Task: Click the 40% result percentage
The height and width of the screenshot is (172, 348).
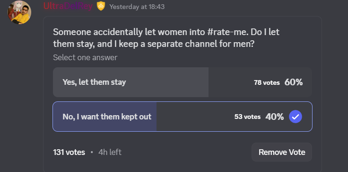Action: [274, 117]
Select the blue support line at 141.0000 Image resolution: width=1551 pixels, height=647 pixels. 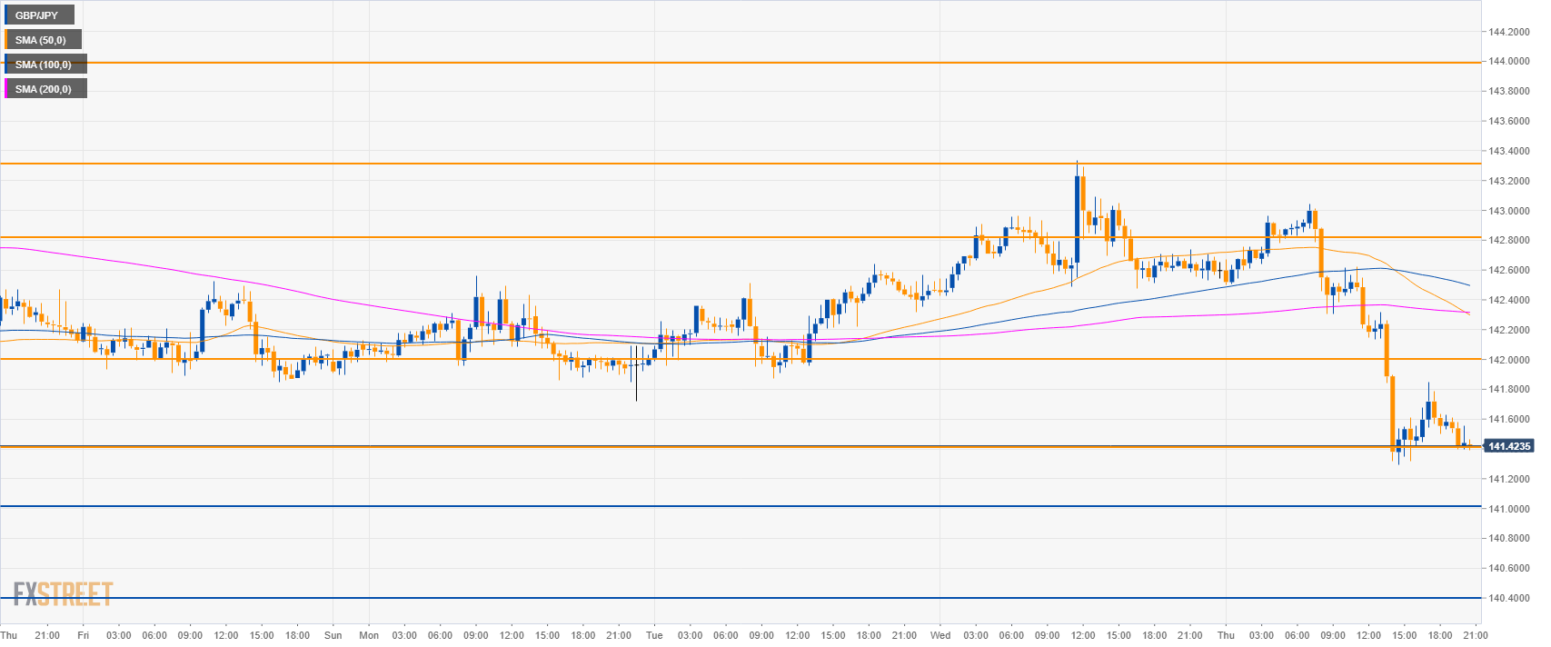point(727,506)
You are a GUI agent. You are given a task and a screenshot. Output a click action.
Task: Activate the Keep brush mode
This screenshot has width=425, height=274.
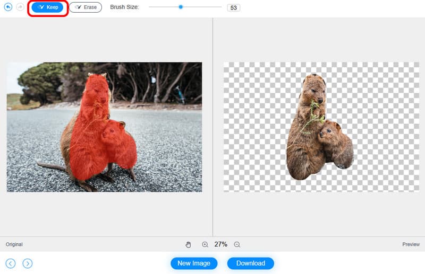pos(48,7)
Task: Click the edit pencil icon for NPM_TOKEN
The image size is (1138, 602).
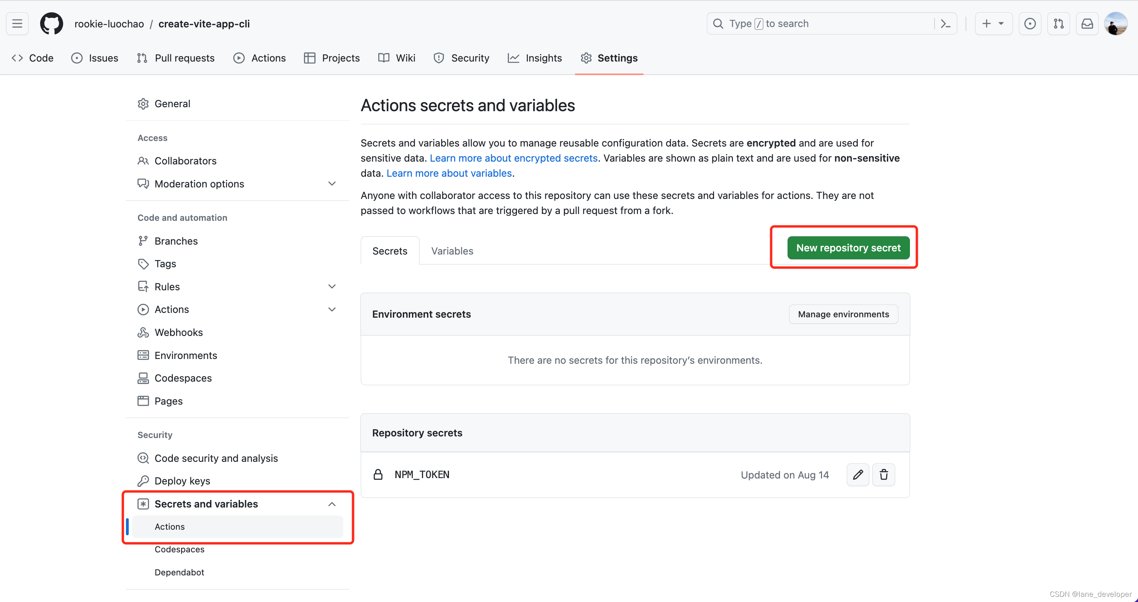Action: (x=858, y=474)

§ §

--- WHAT IS NEEDED ---
Print the lines from the line containing "You are a GUI" through the last line of the listing, exactly as they stand, and leave any pictures out.

--- SOLUTION TO THE PROBLEM ---
You are a GUI agent. You are given a task and a screenshot. Output a click action.
Task: Activate the Keep brush mode
This screenshot has width=425, height=274.
pos(48,7)
Task: Click the edit pencil icon for NPM_TOKEN
The image size is (1138, 602).
Action: (x=858, y=474)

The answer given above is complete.